▸ STATED EXERCISE: Reproduce the Google App Engine web scraping tutorial below word for word and in full.
[start of DOCUMENT SEGMENT]
Thursday, December 6, 2012

Web Scraping with Google App Engine

Here is a quick tutorial on how you can scrape google search results asynchronously with app engine and caching its result in memcache. You should not use this directly because you can get blocked by google, this is just a sample for you on scraping web pages, feeds, xml, etc.

But if you do want to do something like this, I recommend adding delays, and act more like a human on your scrapes. But I believe that is against their TOS.

I added the use of async here for people who don't know how to use them yet so they can learn in the process. The code below is a complete working google search scraper, read the code comments to understand everything.

This is all done with python 2.7 with ndb

app.yaml
application: your-application-id
version: 1
runtime: python27
api_version: 1
threadsafe: true

handlers:
- url: /.*
  script: main.app

libraries:
- name: lxml
  version: latest
main.py
import urllib
from urlparse import urlparse, parse_qs
from google.appengine.ext import webapp, ndb
from lxml import html

# make the function an ndb.tasklet so you don't need to wait for each search
@ndb.tasklet
def search_google_async(keyword):
    """
    ndb has all the async methods of memcache & urlfetch
    and tries to auto batch everything behind the scenes
    """
    ctx = ndb.get_context()
    url = 'http://www.google.com/search?' + urllib.urlencode({ 'q' : keyword })
    """
    if you don't know yield, you should read up on it a bit, google yield and generators with python
    simple explanation: your function will stop here and do all the operations in batches
    then continue on with the next yields
    """
    # check first if you already cached the results
    cache = yield ctx.memcache_get(url)
    if cache:
        """
        tasklets returns by raising an exception so converting a normal function to its async
        counterpart you just add yield before any async calls
        then change return to raise
        """
        # if you did return the cached results
        raise ndb.Return(cache)
[end of DOCUMENT SEGMENT]
[start of DATA SECTION]
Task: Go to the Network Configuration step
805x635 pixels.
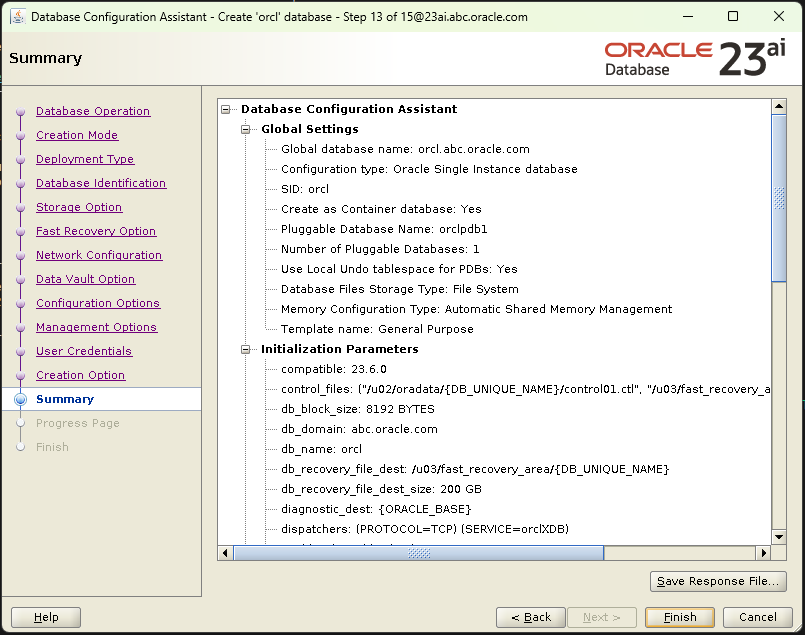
[end of DATA SECTION]
▸ RESULT:
Thursday, December 6, 2012

Web Scraping with Google App Engine

Here is a quick tutorial on how you can scrape google search results asynchronously with app engine and caching its result in memcache. You should not use this directly because you can get blocked by google, this is just a sample for you on scraping web pages, feeds, xml, etc.

But if you do want to do something like this, I recommend adding delays, and act more like a human on your scrapes. But I believe that is against their TOS.

I added the use of async here for people who don't know how to use them yet so they can learn in the process. The code below is a complete working google search scraper, read the code comments to understand everything.

This is all done with python 2.7 with ndb

app.yaml
application: your-application-id
version: 1
runtime: python27
api_version: 1
threadsafe: true

handlers:
- url: /.*
  script: main.app

libraries:
- name: lxml
  version: latest
main.py
import urllib
from urlparse import urlparse, parse_qs
from google.appengine.ext import webapp, ndb
from lxml import html

# make the function an ndb.tasklet so you don't need to wait for each search
@ndb.tasklet
def search_google_async(keyword):
    """
    ndb has all the async methods of memcache & urlfetch
    and tries to auto batch everything behind the scenes
    """
    ctx = ndb.get_context()
    url = 'http://www.google.com/search?' + urllib.urlencode({ 'q' : keyword })
    """
    if you don't know yield, you should read up on it a bit, google yield and generators with python
    simple explanation: your function will stop here and do all the operations in batches
    then continue on with the next yields
    """
    # check first if you already cached the results
    cache = yield ctx.memcache_get(url)
    if cache:
        """
        tasklets returns by raising an exception so converting a normal function to its async
        counterpart you just add yield before any async calls
        then change return to raise
        """
        # if you did return the cached results
        raise ndb.Return(cache)